Ethics and governance are getting lost in the AI frenzy (2024)

Mike Ananny is an assistant professor of Communication and Journalism at the USC Annenberg School for Communication and Journalism. Taylor Owen is assistant professor of Digital Media and Global Affairs at the University of British Columbia.

On Thursday, Prime Minister Justin Trudeau announced the government's pan-Canadian artificial intelligence strategy.

This initiative, which includes a partnership with a consortium of technology companies to create a non-profit hub for artificial intelligence called the Vector Institute, aims to put Canada at the centre of an emerging gold rush of innovation.

There is little doubt that AI is transforming the economic and social fabric of society. It influences stock markets, social media, elections, policing, health care, insurance, credit scores, transit, and even drone warfare. AI may make goods and services cheaper, markets more efficient, and discover new patterns that optimize much of life. From deciding what movies get made, to which voters are valuable, there is virtually no area of life untouched by the promise of efficiency and optimization.

Related: Government, business leaders launch Toronto-based AI initiative

Yet while significant research and policy investments have created these technologies, the short history of their development and deployment also reveals serious ethical problems in their use. Any investment in the engineering of AI must therefore be coupled with substantial research into how it will be governed. This means asking two key questions.

First, what kind of assumptions do AI systems make?

Technologies are not neutral. They contain the biases, preferences and incentives of their makers. When technologists gather to analyze data, they leave a trail of assumptions about which data they think is relevant, what patterns are significant, which harms should be avoided and which benefits should be prioritized. Some systems are so complex that not even their designers fully understand how they work when deployed "in the wild."

For example, Google cannot explain why certain search results appeared over others, Facebook cannot give a detailed account of why your newsfeed may look different from one day to the next, and Netflix is unable to explain exactly why you got one movie recommendation over another.

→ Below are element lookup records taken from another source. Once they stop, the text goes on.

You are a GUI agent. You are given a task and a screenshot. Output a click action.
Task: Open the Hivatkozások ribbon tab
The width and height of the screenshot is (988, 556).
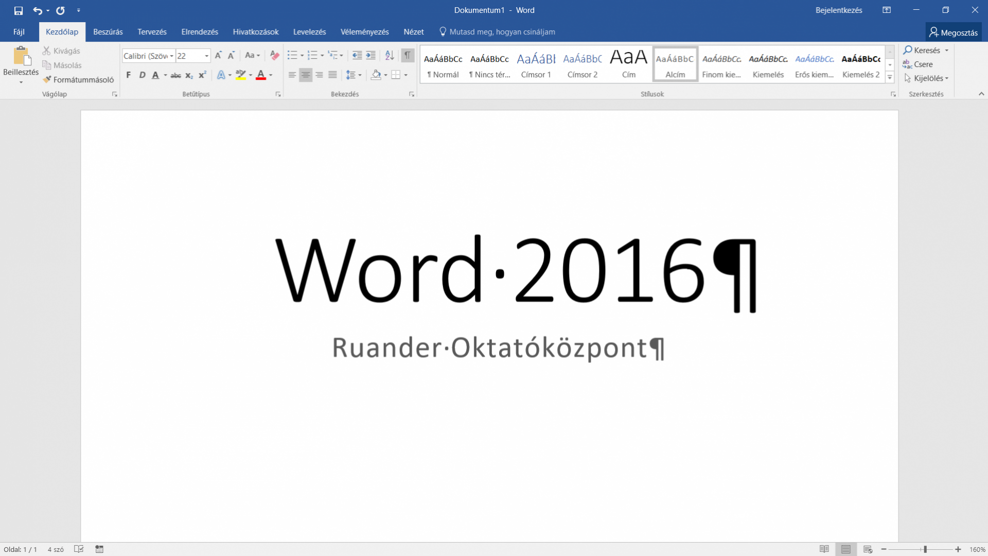click(x=255, y=32)
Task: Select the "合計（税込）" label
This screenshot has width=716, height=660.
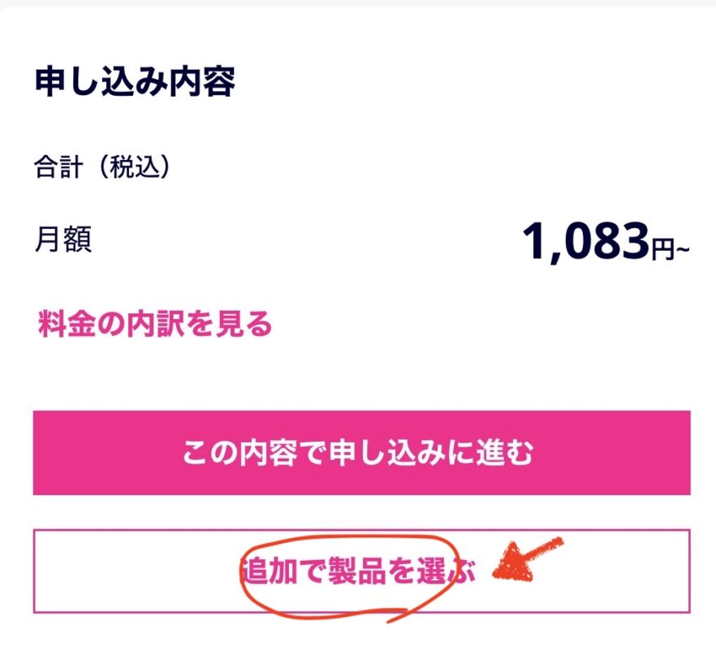Action: point(102,166)
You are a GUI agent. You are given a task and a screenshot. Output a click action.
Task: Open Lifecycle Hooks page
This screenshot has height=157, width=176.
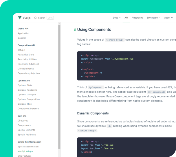click(x=26, y=69)
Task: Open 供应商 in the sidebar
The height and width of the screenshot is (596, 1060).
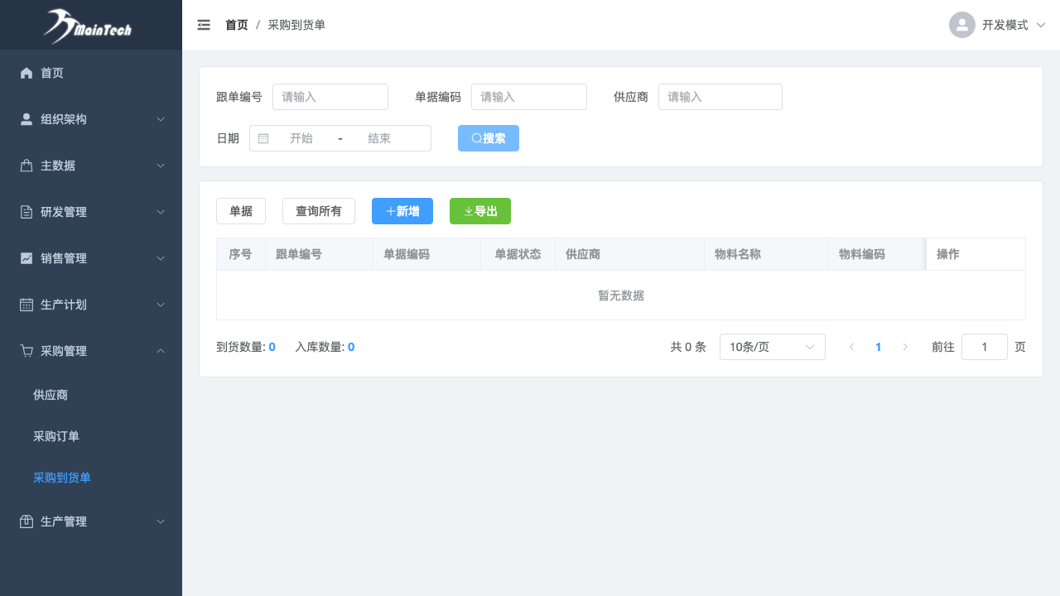Action: (x=51, y=395)
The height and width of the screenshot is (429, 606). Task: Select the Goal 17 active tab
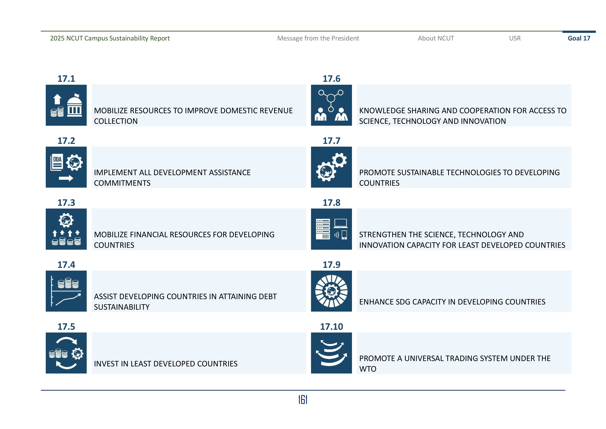point(579,38)
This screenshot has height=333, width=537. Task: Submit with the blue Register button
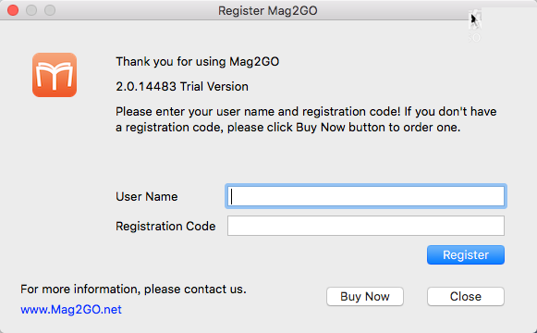(x=466, y=255)
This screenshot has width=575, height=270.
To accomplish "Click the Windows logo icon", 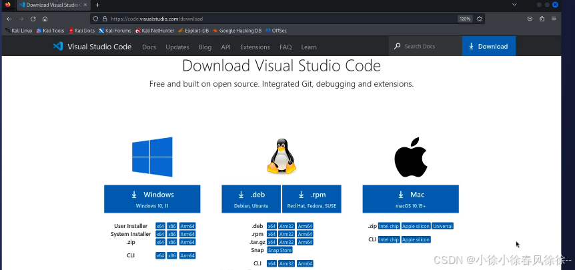I will tap(152, 157).
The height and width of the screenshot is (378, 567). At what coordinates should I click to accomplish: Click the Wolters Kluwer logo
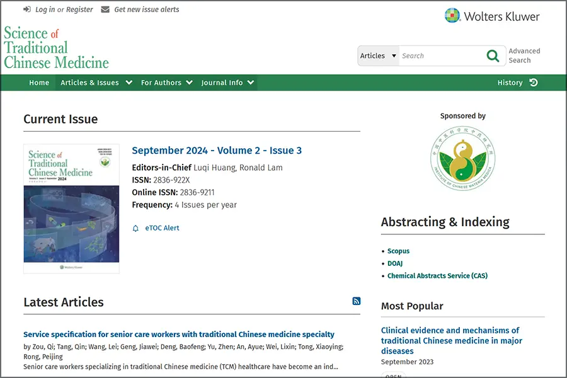(492, 16)
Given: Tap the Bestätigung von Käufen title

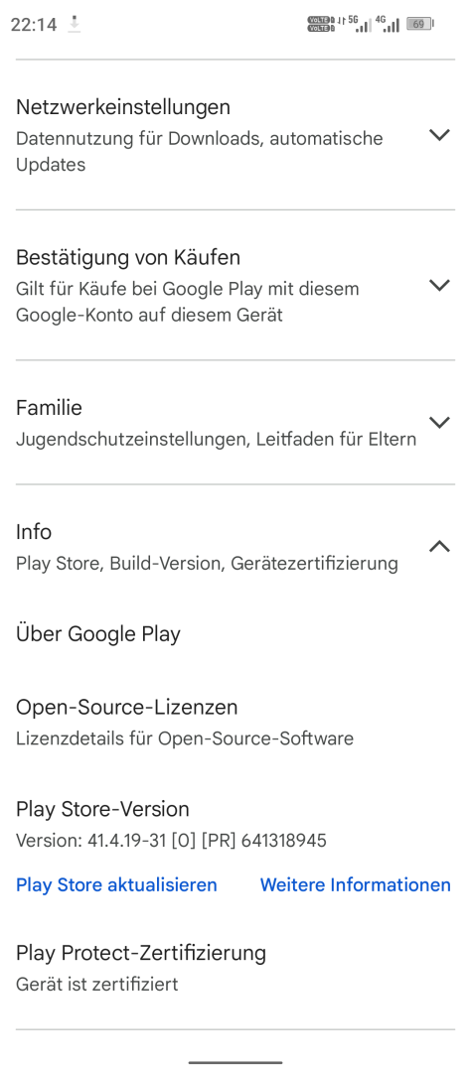Looking at the screenshot, I should (x=128, y=258).
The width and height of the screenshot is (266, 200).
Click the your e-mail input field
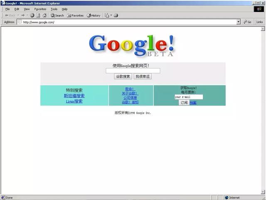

While the opacity of movie choices may seem innocuous, these same AI systems can have serious ethical consequence. When a self-driving car decides to choose the life of a driver over a pedestrian; when skin colour or religious affiliation influences criminal-sentencing algorithms; when insurance companies set rates using an algorithm's guess about your genetic make-up; or, when people and behaviours are flagged as 'abnormal' by algorithms, AI is making an ethical judgment.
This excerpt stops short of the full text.